William "Sputnik" Spooner (born August 16, 1949) is an American musician, guitarist, singer and songwriter, and the founder of The Tubes, a theatrical rock band. His songwriting is known for its use of humor and satire. He has released three solo albums: First Chud (1985), Mall to Mars (1997), and Demo-licious. He previously played in the San Francisco Bay area with the band The Folk Ups, and now plays as a solo artiste or in sessions with his son Boone. He is still recording.

== Biography and music career ==
Spooner was born and raised in Arizona with a few years spent in Lubbock, Texas. His family later moved back to Arizona, to Phoenix, where he began to play guitar. His first band was the XLs, a Beatles cover band. A band he started subsequently, the Beans, moved to San Francisco in 1970. Shortly after arriving the Beans merged with another group, the Red, White and Blues Band, to become the Tubes. He was guitarist, vocalist and principal songwriter for this group, known for their theatrical stage performances. The Tubes became a successful local and eventually nationally known band, and had a series of bestselling albums and hit singles in the late 1970s and early 80s.

"I was writing songs to illustrate outrageous characters concocted by Michael Cotten, Prairie Prince and myself. I was (am) really surprised some people consider these songs ("White Punks on Dope," "Mondo Bondage," "What Do You Want From Life?") classics. I'm not complaining...just mystified..." states Spooner.

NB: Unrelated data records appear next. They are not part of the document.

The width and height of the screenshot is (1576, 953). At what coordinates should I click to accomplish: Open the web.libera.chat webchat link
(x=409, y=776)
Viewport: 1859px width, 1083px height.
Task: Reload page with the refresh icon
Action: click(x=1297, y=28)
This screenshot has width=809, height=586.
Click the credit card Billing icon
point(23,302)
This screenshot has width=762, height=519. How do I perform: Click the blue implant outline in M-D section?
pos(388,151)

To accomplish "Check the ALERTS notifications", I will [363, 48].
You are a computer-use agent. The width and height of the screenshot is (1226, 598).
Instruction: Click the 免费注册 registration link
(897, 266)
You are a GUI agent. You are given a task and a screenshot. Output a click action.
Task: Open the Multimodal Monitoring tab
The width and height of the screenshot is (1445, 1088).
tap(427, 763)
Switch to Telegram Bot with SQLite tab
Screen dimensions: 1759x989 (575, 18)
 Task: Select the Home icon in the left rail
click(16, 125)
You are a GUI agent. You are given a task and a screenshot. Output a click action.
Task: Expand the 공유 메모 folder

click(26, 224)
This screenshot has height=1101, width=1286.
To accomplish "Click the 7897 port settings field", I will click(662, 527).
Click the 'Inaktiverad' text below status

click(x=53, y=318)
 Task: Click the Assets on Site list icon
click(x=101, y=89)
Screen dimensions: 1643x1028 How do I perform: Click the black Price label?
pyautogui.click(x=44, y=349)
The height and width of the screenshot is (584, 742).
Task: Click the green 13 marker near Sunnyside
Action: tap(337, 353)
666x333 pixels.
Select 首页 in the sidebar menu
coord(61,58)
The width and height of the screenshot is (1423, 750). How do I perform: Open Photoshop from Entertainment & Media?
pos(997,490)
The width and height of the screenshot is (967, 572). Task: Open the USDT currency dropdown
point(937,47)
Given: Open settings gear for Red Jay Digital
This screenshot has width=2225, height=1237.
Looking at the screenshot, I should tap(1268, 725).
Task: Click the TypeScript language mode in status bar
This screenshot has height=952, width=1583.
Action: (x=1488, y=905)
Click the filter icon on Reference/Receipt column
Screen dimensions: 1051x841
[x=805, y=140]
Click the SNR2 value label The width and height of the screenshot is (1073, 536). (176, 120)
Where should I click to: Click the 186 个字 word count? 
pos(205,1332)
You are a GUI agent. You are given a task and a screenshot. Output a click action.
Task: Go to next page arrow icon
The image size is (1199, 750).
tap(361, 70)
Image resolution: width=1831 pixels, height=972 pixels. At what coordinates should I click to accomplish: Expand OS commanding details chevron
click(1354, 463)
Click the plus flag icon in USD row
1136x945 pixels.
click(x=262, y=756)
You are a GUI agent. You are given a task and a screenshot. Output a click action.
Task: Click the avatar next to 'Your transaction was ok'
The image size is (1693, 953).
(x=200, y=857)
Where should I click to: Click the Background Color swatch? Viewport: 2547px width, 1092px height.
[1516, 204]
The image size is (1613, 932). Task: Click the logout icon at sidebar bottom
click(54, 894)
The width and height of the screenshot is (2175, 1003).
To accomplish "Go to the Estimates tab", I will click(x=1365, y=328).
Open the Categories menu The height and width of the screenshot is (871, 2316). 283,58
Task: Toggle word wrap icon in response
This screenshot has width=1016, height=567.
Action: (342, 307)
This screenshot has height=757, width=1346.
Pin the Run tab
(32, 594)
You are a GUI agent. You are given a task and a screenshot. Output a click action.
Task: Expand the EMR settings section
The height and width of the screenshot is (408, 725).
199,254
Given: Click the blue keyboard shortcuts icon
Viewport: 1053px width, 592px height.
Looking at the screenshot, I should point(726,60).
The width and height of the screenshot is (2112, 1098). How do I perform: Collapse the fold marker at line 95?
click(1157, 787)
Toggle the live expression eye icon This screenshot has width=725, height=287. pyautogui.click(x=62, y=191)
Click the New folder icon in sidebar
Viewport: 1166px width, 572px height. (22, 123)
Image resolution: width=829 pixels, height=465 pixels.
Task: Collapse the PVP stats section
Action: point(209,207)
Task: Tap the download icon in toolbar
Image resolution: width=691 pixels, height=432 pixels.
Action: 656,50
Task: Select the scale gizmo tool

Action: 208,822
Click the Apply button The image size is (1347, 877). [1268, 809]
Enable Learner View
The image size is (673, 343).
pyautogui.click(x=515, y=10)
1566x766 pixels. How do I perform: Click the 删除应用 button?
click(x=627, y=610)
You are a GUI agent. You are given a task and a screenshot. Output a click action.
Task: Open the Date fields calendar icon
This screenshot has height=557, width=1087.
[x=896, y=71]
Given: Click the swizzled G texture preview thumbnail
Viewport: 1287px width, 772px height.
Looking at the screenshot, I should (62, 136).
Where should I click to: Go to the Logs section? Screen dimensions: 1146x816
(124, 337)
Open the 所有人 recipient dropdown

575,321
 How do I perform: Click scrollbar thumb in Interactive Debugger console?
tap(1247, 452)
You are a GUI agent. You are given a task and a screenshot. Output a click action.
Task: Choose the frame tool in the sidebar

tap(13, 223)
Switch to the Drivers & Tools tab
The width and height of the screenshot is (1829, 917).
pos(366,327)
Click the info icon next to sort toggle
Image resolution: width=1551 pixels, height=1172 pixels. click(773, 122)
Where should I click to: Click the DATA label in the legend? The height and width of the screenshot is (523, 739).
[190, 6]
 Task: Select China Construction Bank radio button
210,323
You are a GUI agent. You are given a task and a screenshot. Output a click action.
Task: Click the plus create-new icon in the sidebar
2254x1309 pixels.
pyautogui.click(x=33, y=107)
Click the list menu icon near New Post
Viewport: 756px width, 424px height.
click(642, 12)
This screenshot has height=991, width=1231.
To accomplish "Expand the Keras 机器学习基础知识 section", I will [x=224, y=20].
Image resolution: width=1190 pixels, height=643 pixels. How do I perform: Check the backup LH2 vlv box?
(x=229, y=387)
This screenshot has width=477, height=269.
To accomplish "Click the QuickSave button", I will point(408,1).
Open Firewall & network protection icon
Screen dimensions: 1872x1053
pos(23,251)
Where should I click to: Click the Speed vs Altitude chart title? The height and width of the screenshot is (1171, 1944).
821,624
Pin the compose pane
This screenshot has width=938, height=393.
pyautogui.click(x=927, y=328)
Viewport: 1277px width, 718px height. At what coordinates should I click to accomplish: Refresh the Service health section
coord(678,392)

Spooner left the Tubes for their temporary disbanding in 1985 and subsequently released his debut solo album, First Chud. After rejoining when the Tubes regrouped shortly thereafter, he would again leave the group in 1989.

Spooner then experimented with several bands, including the Sponge Mummies a satirical anti-environmental group, and SNAFU, a "paramilitary" rock band. Neither was very successful, although he began writing again during this period. Some of the songs appeared on the 1996 release Mall to Mars originally released on Visible Records, then on RDK Records. The record had outer space as a theme.

In 1998 Spooner teamed up with Alex Guinness to form the acoustic rock-folk group The Folk-Ups. They later added upright bassist Mark Skowronek. They performed at Bay Area clubs such as Slim's, Noe Valley Ministry, Cafe Amsterdam, and the Sweetwater. The Folk-Ups have opened for Dave Davies of The Kinks and Freedy Johnston.

==Personal life==
Spooner is married to Anna. Spooner's son, Boone Spooner, is a music producer, engineer, songwriter and drummer. His daughter, Nicole Spooner, is a registered nurse and professional dog walker.